50年前のこと

 

 先週の高学年集会で、きつねTは、50年前の生活について話をしました。1960年代、そのころ私は、小学生でした。

 学校の給食は、ご飯ではなく、毎日パンでした。牛乳は小学校5年生の頃から週に1、2度と出始めました。それまでは、脱脂粉乳を溶かしたミルクでした。美味しいものではありませんでした。給食のおかずには、よくクジラの肉が出てきました。とても固かったように覚えています。冬は石炭ストーブを使っていて、石炭置き場へ石炭を取りに行く係をしました。燃える石に、とても興味を持ちました。暫くして、石油ストーブ、ガスストーブへと変わっていきました。小学校の教室は、木造のものと、鉄筋のものがあって、低学年は木造に入っていました。廊下や教室の床や壁は木で出来ていて、鉄筋の校舎よりも柔らかさを感じました。先生の宿直があり、夏には、宿直室に泊まりにいったこともありました。おおらかな時代でした。

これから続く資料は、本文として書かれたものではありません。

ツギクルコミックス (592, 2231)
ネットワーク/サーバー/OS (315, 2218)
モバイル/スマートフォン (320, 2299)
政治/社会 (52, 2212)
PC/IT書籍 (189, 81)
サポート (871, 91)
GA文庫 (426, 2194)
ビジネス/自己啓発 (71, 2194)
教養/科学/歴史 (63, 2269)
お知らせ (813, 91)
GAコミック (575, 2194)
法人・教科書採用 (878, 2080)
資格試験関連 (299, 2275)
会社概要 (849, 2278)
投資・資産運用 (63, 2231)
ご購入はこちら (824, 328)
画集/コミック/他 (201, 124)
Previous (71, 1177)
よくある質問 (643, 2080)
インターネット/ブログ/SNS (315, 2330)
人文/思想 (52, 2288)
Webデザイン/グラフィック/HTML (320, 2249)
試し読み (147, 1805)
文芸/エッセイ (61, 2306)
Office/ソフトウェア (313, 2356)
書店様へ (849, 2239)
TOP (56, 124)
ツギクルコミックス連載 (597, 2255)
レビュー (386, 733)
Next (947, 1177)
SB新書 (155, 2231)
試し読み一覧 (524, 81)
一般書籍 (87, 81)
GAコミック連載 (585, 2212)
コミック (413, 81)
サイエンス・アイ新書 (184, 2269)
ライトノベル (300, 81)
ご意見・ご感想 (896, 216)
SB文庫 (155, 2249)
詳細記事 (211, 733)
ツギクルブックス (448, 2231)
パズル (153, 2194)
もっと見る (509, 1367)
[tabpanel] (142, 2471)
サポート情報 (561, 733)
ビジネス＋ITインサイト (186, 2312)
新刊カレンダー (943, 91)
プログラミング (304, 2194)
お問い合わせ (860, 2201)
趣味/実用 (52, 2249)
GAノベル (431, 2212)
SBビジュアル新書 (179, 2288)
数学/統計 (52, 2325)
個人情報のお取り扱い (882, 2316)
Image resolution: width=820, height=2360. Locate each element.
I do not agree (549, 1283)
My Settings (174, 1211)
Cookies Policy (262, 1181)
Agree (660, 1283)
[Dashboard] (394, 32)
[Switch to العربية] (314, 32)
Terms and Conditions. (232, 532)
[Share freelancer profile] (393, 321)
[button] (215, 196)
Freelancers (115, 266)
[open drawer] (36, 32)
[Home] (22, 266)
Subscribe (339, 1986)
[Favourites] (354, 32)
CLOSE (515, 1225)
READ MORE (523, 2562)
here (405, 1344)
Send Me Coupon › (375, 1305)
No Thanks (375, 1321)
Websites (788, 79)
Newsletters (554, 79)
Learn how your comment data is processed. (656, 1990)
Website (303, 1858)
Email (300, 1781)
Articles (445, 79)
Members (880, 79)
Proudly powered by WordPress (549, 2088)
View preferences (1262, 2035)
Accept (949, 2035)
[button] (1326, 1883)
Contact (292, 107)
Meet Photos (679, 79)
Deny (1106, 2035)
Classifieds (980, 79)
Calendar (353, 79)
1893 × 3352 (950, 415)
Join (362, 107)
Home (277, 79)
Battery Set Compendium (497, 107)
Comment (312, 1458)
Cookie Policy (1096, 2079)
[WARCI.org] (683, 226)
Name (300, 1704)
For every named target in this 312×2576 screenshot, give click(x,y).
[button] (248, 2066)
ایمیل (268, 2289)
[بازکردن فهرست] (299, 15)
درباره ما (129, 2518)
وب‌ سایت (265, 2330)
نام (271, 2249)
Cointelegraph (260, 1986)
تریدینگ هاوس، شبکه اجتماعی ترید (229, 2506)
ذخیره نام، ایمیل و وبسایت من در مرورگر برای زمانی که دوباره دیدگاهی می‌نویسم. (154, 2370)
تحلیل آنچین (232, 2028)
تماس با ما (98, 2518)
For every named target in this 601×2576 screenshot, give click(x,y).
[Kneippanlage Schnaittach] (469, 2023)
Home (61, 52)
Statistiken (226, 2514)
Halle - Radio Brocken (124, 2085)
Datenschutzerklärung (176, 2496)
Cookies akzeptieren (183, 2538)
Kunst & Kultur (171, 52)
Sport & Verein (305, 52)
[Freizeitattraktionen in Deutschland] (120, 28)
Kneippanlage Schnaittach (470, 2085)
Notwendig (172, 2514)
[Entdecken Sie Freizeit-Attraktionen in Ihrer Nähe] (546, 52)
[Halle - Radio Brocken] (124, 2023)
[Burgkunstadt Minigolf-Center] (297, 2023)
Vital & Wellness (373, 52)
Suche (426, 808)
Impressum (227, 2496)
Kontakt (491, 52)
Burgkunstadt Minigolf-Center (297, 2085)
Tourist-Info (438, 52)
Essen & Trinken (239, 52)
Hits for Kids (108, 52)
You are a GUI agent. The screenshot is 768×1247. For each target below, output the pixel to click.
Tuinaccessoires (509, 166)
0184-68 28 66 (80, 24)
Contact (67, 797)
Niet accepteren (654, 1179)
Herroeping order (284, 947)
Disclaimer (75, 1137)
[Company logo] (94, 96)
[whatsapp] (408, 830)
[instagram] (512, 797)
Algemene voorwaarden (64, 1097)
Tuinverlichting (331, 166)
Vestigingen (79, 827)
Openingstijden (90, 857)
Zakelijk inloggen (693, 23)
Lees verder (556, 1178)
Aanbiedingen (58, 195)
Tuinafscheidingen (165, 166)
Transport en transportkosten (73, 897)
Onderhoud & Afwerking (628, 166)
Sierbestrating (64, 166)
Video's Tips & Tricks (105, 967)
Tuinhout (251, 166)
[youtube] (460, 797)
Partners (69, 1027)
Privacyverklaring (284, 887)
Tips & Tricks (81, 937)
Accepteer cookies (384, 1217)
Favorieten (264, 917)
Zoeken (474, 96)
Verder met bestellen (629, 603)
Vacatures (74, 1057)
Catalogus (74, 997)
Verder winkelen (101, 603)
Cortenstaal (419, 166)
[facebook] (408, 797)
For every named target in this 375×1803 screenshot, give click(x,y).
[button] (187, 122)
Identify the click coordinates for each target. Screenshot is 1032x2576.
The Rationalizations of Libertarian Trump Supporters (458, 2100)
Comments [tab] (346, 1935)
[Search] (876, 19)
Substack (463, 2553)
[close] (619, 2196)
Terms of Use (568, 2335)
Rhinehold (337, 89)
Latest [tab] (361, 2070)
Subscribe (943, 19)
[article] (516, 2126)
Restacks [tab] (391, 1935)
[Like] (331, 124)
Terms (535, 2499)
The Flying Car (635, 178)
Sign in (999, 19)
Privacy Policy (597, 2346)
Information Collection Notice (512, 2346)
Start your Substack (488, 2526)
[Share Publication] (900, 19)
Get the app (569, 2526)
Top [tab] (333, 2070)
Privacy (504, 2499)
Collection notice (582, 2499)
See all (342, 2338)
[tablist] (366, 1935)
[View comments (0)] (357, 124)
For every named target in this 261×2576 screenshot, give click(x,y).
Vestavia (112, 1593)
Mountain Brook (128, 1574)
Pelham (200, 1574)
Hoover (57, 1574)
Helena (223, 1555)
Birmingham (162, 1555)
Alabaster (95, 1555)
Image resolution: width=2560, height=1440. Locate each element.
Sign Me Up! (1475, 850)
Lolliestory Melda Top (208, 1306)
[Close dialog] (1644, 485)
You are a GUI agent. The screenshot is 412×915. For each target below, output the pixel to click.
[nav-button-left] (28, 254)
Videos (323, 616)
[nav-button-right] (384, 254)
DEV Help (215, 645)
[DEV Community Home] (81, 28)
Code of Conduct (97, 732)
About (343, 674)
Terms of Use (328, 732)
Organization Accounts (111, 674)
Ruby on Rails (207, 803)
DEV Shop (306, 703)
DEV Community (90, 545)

 生活では、テレビが広がり始めた時代で、テレビを早々に買った家に、近所の子ども達が集まってアニメを見ていた記憶があります。勿論白黒のテレビで、チャンネルはつまみを回して変えました。電話も、普及し始めた時代で、隣の家の電話を借りて、かけたことがありました。冷蔵庫は上段に氷を入れて、下に入れた食材を冷やすタイプのものがあったことを覚えています。クーラーはないので、扇風機だけで生活をしていました。夏の暑い日は、たらいに水を入れてもらって、水遊びをしていた記憶が残っています。冬になると、暖房は、練炭や炭を使っていました。トイレは、家も学校もポッとんトイレで、汲み取り形式でした。月に何度か、バキュームカーという車が来ていました。

 大阪市内に住んでいました。家の前には、パン、わらび餅、豆腐、さお竹、金魚、風鈴、鳴く虫などが、それぞれ独特な声や音で知らせながら売りに来ていました。子ども相手の紙芝居もよく来ました。また、傘修理、穴の開いた鍋の修理、下駄・靴の修理、自転車のパンク修理などを仕事とする人も露店を出していました。家の前の道は砂利道でした。夏になると通りごとに地蔵盆をして、綱を張って盆踊りをしました。

 父方の田舎の広島へ行くには、煙をはきながら走る汽車に乗っていきました。まだ、汽車が現役でした。トンネルに入ると窓を閉めました。開けていると客室内が煙だらけです。田舎の家のお風呂は、五右衛門風呂で、薪でわかしていました。浮いている板を上手に沈めて、その上に座るようにして入ります。板を沈めるのが難しく、また、周りの鉄の部分でやけどをしないか、子ども心にとても心配でした。

 大阪の町には、電気で走る市電やトロリーバスが、たくさん走っていました。車はボンネットの大きいトラックやバスが現役でした。家の近くには商店街があり、日々の買い物は、市場に行きました。魚屋、八百屋、乾物屋、玉子屋、肉屋、鰹節屋、惣菜屋、お菓子屋などの食材を売っている店が、たくさんありました。おじさんやおばさんと会話をしながら、買いものをしていました。

 小学校の低学年の頃までは、父がタンカーの船長をしていたので、よく船に乗せてもらって日本各地の港へ行きました。石油と海の匂いがする船や港の風景が記憶にあります。とても大きな音の機関室に入ったこと、操舵室、調理室、船の先端など、探検したことを覚えています。

 私の5年生の時、母が文具と本を売る店を始めました。文具を並べたり、毎週入ってくる週刊誌の整理をしたりしました。少年サンデー、少年マガジン、少年キング、少女フレンドなどの漫画の週刊誌がありました。しばらくしてから、少年ジャンプ、少年チャンピオンが出てきました。筆箱や消しゴムなどには、その頃はやっていたアニメの絵が描かれてありました。学校のすぐ前の店だったので、開店当時は、とてもよく売れていました。

 このような小学校時代を生きてきました。みなさんの50年後、いったいどんな時代になっているのでしょうね。私もあと、50年生きていると、一緒に体験できるのですが。